Harry lembrou como ele, no corpo de Voldemort, parecera invadir os olhos de Gregorovitch até sua memória...
— Leu a mente de Gregorovitch e viu um rapaz louro, empoleirado no peitoril da janela, que lançou um feitiço em Gregorovitch e, dando um salto para trás, desapareceu. Ele roubou, roubou seja o que for que Você-Sabe-Quem procura. E eu... eu acho que já vi o rapaz em algum lugar...
Harry desejou poder dar mais uma olhada naquele rosto risonho.
O roubo acontecera havia muitos anos, segundo Gregorovitch. Por que o jovem ladrão lhe parecia familiar? Os ruídos da mata soavam abafados no interior da barraca, só o que Harry escutava era a respiração do amigo.
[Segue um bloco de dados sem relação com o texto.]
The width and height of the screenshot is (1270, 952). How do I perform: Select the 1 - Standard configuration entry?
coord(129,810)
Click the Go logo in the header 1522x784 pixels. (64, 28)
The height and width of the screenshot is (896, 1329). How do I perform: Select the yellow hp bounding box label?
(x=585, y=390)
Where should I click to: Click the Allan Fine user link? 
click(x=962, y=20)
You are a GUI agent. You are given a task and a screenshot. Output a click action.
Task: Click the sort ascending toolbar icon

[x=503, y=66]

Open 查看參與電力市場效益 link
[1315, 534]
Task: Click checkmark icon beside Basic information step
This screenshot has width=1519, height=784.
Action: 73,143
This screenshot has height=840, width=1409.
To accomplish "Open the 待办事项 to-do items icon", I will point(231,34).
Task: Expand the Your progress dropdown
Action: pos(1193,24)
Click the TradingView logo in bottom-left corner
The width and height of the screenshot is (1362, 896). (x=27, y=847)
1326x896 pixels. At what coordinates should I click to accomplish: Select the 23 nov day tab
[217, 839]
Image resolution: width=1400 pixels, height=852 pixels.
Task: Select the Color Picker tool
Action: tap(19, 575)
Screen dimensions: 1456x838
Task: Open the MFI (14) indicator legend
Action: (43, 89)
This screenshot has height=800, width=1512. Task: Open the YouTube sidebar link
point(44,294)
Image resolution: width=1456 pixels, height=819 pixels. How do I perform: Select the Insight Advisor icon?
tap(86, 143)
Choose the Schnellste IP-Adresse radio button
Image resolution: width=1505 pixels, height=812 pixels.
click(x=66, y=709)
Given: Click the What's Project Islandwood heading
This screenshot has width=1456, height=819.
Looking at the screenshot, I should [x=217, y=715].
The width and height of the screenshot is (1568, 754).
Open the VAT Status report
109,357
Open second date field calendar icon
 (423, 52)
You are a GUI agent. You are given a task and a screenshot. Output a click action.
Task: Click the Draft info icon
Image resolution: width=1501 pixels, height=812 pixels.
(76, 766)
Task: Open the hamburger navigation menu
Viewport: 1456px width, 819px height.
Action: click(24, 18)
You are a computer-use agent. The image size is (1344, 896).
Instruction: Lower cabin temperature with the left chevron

Passado algum tempo, Rony sussurrou:
— Você não viu o que o ladrão estava segurando?
— Não... devia ser alguma coisa pequena.
— Harry?
As ripas de madeira da cama de Rony rangeram quando ele mudou de posição.
— Harry, você não acha que Você-Sabe-Quem estava atrás de outro objeto para transformar em Horcrux?
— Não sei — respondeu ele, lentamente — Talvez. Mas não seria perigoso criar mais uma? Hermione não disse que ele já tinha forçado a alma ao máximo?
— É, mas ele talvez não saiba disso.
— É... talvez — disse Harry.
Tivera certeza de que Voldemort andava procurando uma maneira de contornar o problema dos núcleos gêmeos, certeza de que buscava uma solução com o velho fabricante de varinhas... contudo, matara-o, aparentemente sem lhe fazer uma única pergunta sobre varinhas.
Que é que Voldemort estava tentando encontrar? Por que, com o Ministério da Magia e o Mundo Bruxo a seus pés, ele foi para longe, decidido a encontrar um objeto que no passado pertenceu a Gregorovitch e lhe foi roubado por um ladrão desconhecido? Harry ainda via o rosto do rapaz louro, era alegre e rebelde, havia nele um ar à la Fred e Jorge e seus bem-sucedidos logros. Ele voara do peitoril da janela como um pássaro, e Harry já o vira antes, mas não conseguia lembrar onde...
Com Gregorovitch morto, era um ladrão de rosto alegre que agora corria perigo, e foi nele que se detiveram os pensamentos de Harry quando os roncos de Rony começaram a ecoar da cama de baixo e ele próprio recomeçou lentamente a adormecer.